[Start of Data supplied]

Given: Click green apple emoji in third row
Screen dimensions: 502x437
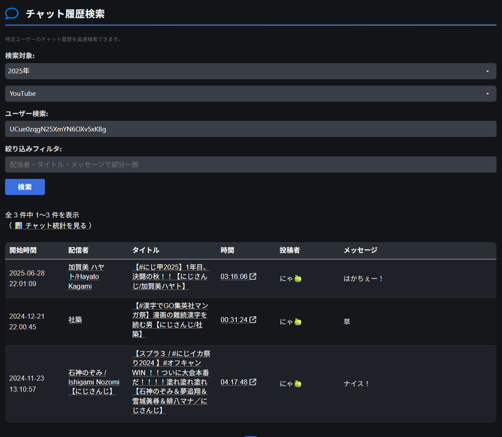Looking at the screenshot, I should click(298, 384).
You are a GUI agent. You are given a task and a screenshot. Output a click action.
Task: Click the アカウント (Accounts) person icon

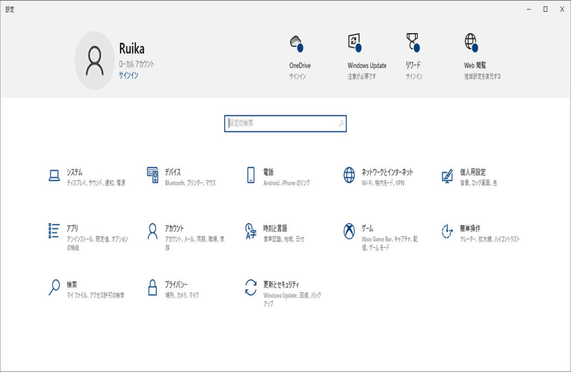click(153, 231)
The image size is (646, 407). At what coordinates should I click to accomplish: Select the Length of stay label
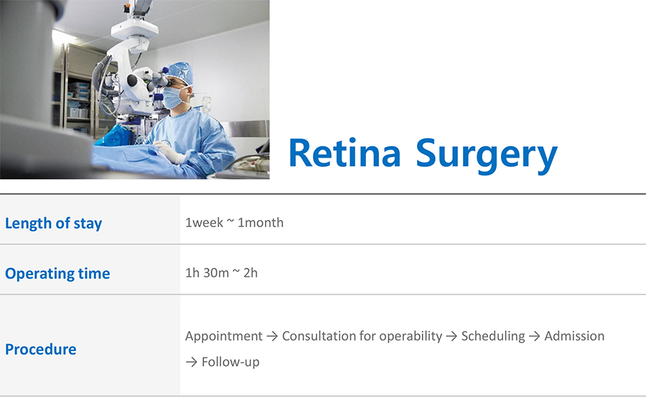[x=54, y=224]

[End of Data supplied]

__Exercise description__.
Rewrite every item above with "Screen dimensions" swapped for "Display size" and everything else kept the same. Omit the pictures.

__Result of this exercise__.
Given: Click green apple emoji in third row
Display size: 502x437
Looking at the screenshot, I should click(298, 384).
You are a GUI agent. You are given a task and a screenshot. Output a click action.
Task: Click the アカウント (Accounts) person icon

click(153, 231)
The image size is (646, 407). At what coordinates should I click to accomplish: Select the Length of stay label
[x=54, y=224]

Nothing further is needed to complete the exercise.